Anyone trying to push a boat over a dry, level beach meets with a considerable opposition. The force which tends to oppose every sliding movement between solids is the force of friction. Friction is an important feature of everyday life. We could not, for example, walk along a road unless our feet could grip on its surface. The brakes of a bicycle or car use friction between fixed brake blocks or disks and the moving wheel to slow it down. Of course, this effect is not always an advantage. Friction between moving parts on a vehicle is one of the main causes of wear.


How friction works

The force of friction between two solids does not depend on their areas. This may seem surprising unless we recall that even highly polished surfaces are really like miniature mountain ranges. They only make contact with each other in the very few places where the peaks of one rest on the peaks of the other. The force of friction between two solids does depend upon how hard they are pressed together. In the case of an object resting on a horizontal surface the frictional force which opposes any attempt to make it slide is directly proportional to the weight of the object. In other words, the ratio of the frictional force to the load is constant. This ratio is known as the coefficient of sliding friction. It varies from one pair of substances to another.


Rolling friction

Reducing friction with balls or rollers.
The amount of friction set up by a wheel turning on its axis can be considerably reduced by the use of balls or rollers.
The friction involved in rolling is less than the friction involved in sliding. Hence it is much easier to roll a log along the ground than to drag it. This explains why the wheel forms such a useful part of practically all land vehicles. For the same reason ball bearings and roller-bearings serve to make movement easier and to reduce wear in machinery.


Friction and heat

The energy spent in overcoming the resistance of frictional forces is turned into heat. The primitive method of starting a fire by rubbing two sticks together provides a convincing example of this. The heat produced by the friction between a space capsule and the atmosphere as it returns to Earth has proved to be one of the astronaut's' major hazards.


Lubrication

To understand why one solid does not slide easily over another it is only necessary to look at the surface of a solid under a high powered microscope. Even an apparently smooth piece of metal is seen to have tiny irregular 'hills and valleys' all over its surface. When two such surfaces are rubbed together the 'peaks' of one dovetail with those of the other so it is not surprising that movement is hindered.

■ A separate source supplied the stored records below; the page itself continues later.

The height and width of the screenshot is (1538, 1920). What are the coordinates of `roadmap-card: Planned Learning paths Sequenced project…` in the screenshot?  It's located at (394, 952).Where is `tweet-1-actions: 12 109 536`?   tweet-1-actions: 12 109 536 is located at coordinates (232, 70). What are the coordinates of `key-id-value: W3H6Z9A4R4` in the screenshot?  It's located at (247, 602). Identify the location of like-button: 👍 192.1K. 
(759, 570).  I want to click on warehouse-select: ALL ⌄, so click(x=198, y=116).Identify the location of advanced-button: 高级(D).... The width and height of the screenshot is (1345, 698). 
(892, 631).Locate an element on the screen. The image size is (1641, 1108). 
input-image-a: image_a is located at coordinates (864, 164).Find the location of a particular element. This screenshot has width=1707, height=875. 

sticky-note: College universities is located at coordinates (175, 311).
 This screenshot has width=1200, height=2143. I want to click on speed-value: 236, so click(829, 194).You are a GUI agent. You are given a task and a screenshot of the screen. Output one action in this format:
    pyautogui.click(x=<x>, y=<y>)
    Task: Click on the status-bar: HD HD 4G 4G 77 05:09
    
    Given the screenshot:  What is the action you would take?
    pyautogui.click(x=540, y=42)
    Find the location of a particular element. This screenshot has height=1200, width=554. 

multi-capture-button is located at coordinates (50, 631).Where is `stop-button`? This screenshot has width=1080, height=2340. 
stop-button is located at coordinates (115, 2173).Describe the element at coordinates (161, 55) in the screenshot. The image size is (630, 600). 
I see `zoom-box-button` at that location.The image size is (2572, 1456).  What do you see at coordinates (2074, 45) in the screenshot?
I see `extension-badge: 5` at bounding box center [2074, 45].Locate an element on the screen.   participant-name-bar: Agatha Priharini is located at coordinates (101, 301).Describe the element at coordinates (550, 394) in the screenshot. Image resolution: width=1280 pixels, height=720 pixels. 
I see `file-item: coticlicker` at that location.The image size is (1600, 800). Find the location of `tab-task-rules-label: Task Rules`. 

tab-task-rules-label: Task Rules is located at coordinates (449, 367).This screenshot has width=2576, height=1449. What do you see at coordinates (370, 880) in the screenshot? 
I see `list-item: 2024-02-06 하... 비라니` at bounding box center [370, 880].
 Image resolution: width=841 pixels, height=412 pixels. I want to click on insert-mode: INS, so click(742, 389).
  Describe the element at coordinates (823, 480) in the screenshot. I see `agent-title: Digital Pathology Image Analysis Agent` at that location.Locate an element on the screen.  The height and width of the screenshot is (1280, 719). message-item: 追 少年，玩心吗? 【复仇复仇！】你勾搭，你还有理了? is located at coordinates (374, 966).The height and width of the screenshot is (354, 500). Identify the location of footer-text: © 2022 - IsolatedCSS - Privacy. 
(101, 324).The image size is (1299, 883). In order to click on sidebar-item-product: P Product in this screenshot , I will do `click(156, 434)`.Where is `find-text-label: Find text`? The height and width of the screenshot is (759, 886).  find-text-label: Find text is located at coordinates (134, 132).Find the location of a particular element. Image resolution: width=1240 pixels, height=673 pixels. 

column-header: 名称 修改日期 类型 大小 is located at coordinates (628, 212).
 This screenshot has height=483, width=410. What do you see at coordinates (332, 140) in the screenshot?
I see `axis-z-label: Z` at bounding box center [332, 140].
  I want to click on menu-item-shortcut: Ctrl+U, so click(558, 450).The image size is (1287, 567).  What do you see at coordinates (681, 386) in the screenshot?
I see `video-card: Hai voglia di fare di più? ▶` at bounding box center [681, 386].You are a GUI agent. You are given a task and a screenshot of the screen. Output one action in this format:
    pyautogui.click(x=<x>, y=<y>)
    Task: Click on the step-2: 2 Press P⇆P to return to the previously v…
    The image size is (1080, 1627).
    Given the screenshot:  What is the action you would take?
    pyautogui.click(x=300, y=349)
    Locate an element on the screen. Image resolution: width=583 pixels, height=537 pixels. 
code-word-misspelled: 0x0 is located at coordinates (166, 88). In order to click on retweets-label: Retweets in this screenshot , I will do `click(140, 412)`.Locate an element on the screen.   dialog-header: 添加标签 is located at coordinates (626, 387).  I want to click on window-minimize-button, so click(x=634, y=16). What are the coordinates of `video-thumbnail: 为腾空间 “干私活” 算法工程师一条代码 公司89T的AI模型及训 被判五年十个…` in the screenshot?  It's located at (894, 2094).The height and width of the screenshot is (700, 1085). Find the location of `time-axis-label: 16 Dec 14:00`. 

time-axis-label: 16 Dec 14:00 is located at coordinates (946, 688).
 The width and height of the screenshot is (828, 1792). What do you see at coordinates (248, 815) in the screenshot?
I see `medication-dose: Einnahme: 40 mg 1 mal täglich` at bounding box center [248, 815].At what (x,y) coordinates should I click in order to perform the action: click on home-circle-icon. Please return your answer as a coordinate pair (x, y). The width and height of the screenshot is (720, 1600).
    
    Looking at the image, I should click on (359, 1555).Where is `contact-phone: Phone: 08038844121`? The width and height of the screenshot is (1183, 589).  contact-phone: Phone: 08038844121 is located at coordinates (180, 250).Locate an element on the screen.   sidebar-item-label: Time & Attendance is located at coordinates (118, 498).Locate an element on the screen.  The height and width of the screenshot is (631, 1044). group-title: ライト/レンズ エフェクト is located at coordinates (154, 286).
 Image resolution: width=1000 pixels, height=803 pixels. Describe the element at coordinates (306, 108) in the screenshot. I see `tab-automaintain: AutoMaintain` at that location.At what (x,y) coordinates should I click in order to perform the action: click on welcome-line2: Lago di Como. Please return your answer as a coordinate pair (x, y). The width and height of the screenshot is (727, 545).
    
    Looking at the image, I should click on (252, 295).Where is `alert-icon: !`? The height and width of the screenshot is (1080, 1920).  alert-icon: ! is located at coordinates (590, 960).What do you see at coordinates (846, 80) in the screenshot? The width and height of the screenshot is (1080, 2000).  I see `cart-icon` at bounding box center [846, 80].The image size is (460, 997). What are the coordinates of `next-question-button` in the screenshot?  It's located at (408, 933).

If the surfaces are lubricated by inserting a film of liquid between them, their irregularities are covered up by the film and they can slide fairly easily.

The most common lubricants are oils and grease, but graphite, a solid, is also important. Graphite is a form of carbon in which the atoms are arranged in layers. Neighbouring layers can slide over each other with very little friction.

When a sled is pushed over ice, the pressure under the runners melts the ice so that the sled actually lubricates itself with a thin film of water as it slides along.

The patterned tread on a tire is primarily intended to improve its grip on wet and greasy roads. A smooth tire cannot make contact with the wet surface because of the layer of water trapped beneath it acting as a lubricant. But a patterned tread had a number of small areas of rubber with spaces between them. Each diamond of the tread makes contact with the road surface by squeezing the water into these spaces.


Viscosity

The frictional force opposing movement between the molecules of liquids or gases is known as viscosity.